FILE PHOTO: Psilocybin or “magic mushrooms” are seen in an undated photo provided by the U.S. Drug Enforcement Agency (DEA) in Washington, U.S. May 7, 2019.
DEA | Reuters
The U.S. Food and Drug Administration on Friday announced a series of measures aimed at accelerating the development of psychedelic treatments for serious mental illness.
That comes after President Donald Trump signed an executive order on Saturday directing federal health agencies to expand access to emerging therapies.
The move marks a significant shift toward supporting psychedelic-based medicines for conditions such as treatment-resistant depression, post-traumatic stress disorder and other substance use disorders, the FDA said.

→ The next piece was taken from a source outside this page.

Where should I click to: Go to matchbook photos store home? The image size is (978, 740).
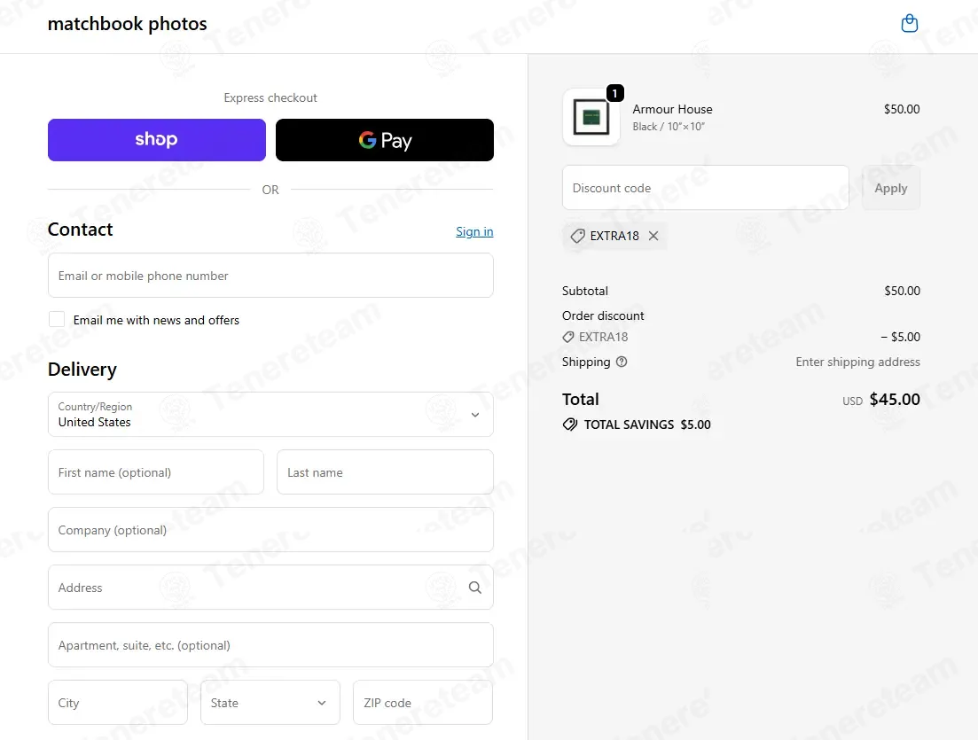click(x=128, y=24)
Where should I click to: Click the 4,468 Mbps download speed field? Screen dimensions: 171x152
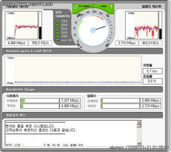tap(16, 43)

“Under President Trump’s leadership, we are accelerating the research, approval and responsible access to promising mental health treatments,” Robert F. Kennedy Jr., secretary of the U.S. Department of Health and Human Services, said in the release. “The FDA will prioritize therapies with Breakthrough Therapy designation, where early evidence shows meaningful improvement.”

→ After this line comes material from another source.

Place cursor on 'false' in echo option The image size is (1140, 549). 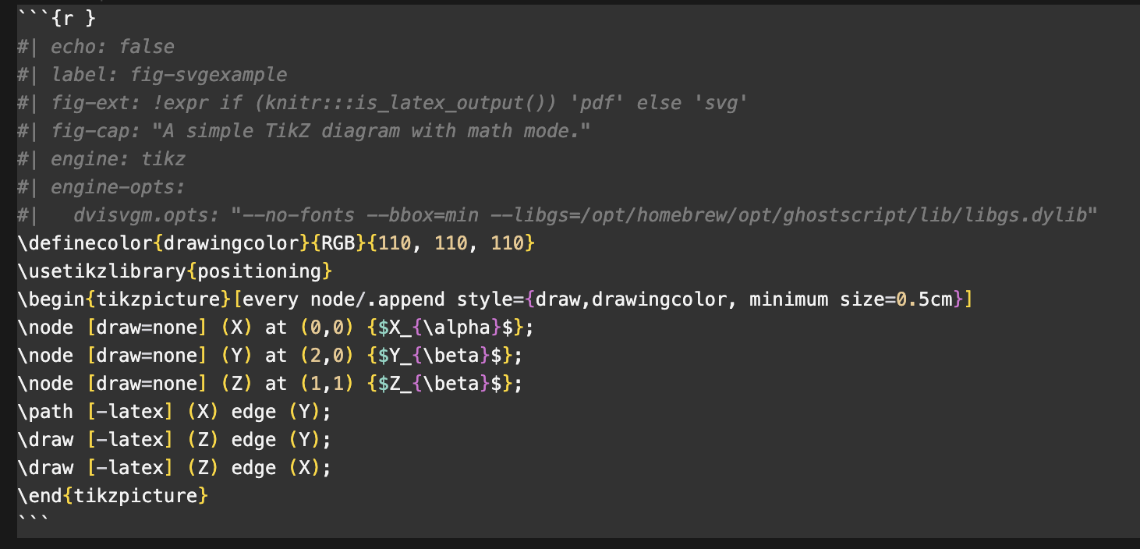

As part of the announcement, the FDA said it would issue national priority vouchers to companies studying psilocybin for depression and methylone for PTSD.
The agency also cleared an early-stage clinical trial for noribogaine hydrochloride, a derivative of ibogaine, as a potential treatment for alcohol use disorder. This is the first time a compound like it has been authorized for study in the U.S.
“These medications have the potential to address the nation’s mental health crisis,” FDA Commissioner Marty Makary said in the announcement. “It is critical that their development is grounded in sound science and rigorous clinical evidence.”
The FDA said allowing these studies to proceed does not mean the drugs are approved or proven safe and effective. Officials said data with be closely monitored as research advances.